# my 55g Marine



## fishykisses (May 11, 2010)

Well i've been asking a lot of questions so now i thought i'd share what i've got...it's a work in progress but i'm really enjoying it.

Here's the specifics
55g tank
2x 10,000k bulbs
2x 16,000k bulbs and 6 moonlights
Coralife 65 skimmer
Koralea 3 PH
Rena 304 with about 10lbs of LR rubble 
60ish lbs of LR

Inhabitants

2 clowns
2 orange spot gobies
2 peppermint shrimp and 6 hermit crabs

corals

2 fuzzy mushrooms
pocillipora
gregorian 
and green and brown polyps
i think there's one more but i don't know what it's called.
Here's some pics


----------



## effox (Apr 21, 2010)

You've got a solid base for a great tank, I'd add some ricordeas personally for colour, but that's just me.
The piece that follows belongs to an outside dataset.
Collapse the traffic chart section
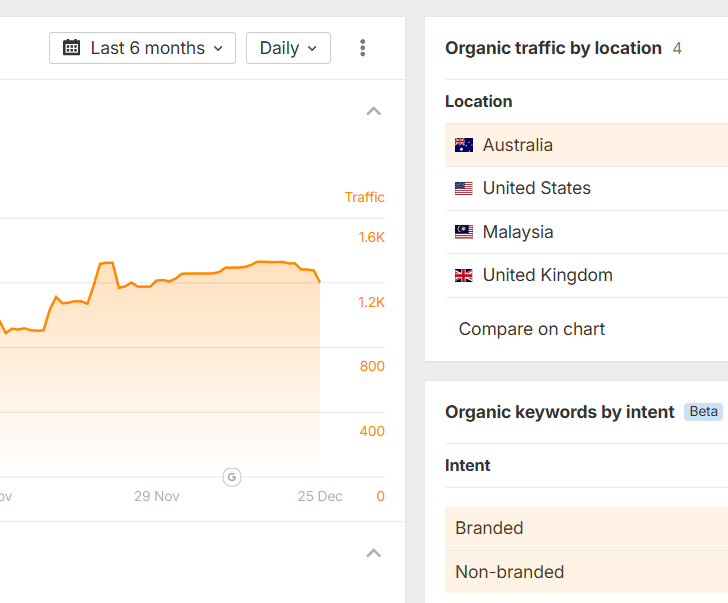The height and width of the screenshot is (603, 728). (x=374, y=111)
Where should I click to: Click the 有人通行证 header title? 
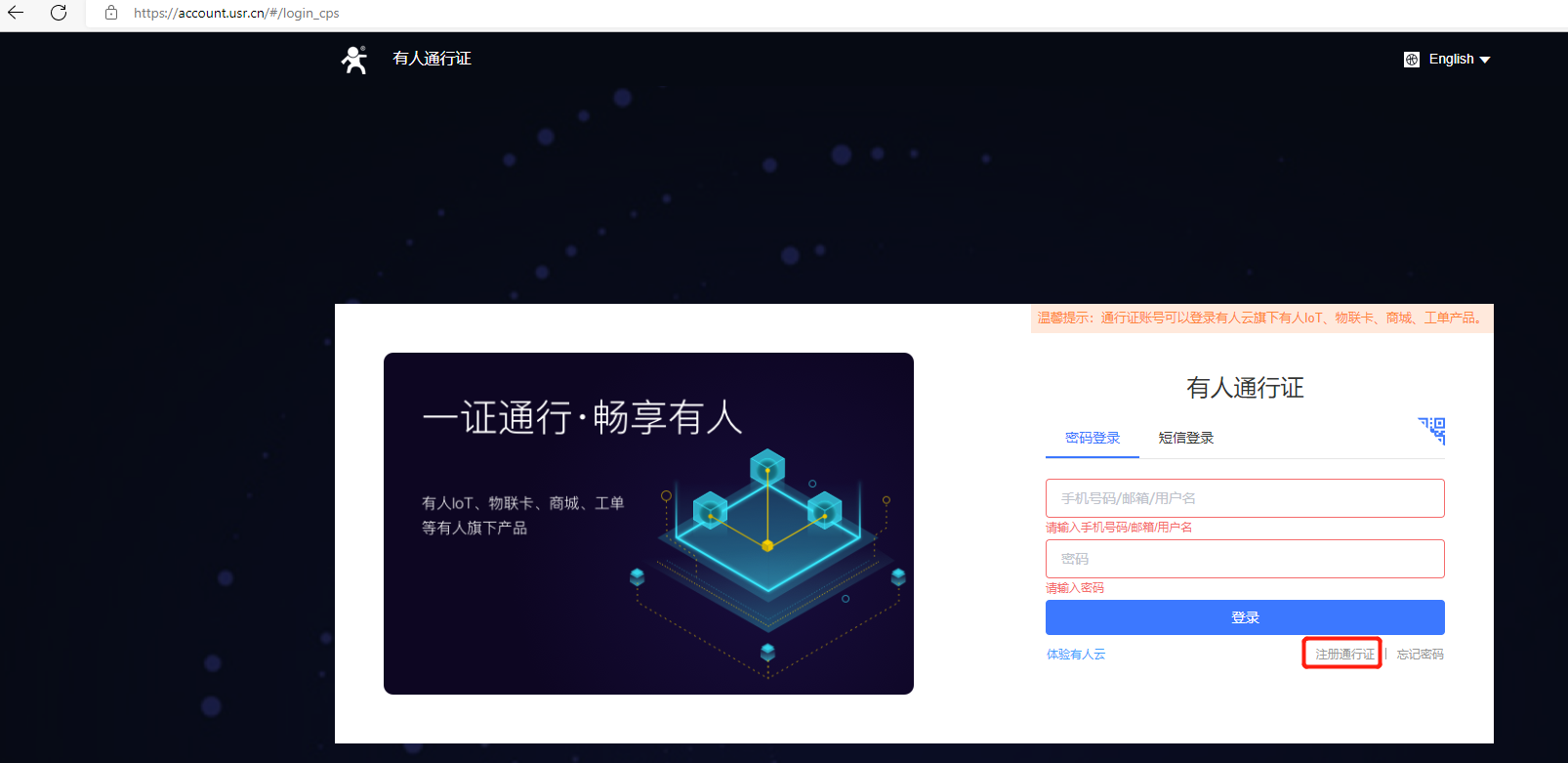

It looks really nice and clean!

Cheers,
Chris


----------



## babyreef (Nov 10, 2011)

Nice looking tank. I see you are using a Coral Life 65g skimmer HOB. I'm not sure but it looks like you have considerable micro bubbles in the display. Coral Life Skimmers are known for producing micro bubbles in the tank. One way you could try to reduce them is by raising the entire skimmer, this makes it somewhat unstable and the tube supplied may not reach the "in tank" diffuser. I have found that if the bottom of the skimmer unit sits 7 inches below the displays water line, bubbles produced by the skimmer are reduced considerably. Just thought I would pass on my experience. I think your display and rock work are great.


----------



## fishykisses (May 11, 2010)

that was the first day it was set up. There are no more micro bubbles or very few. I'll take another picture today for an updated full tank picture.


----------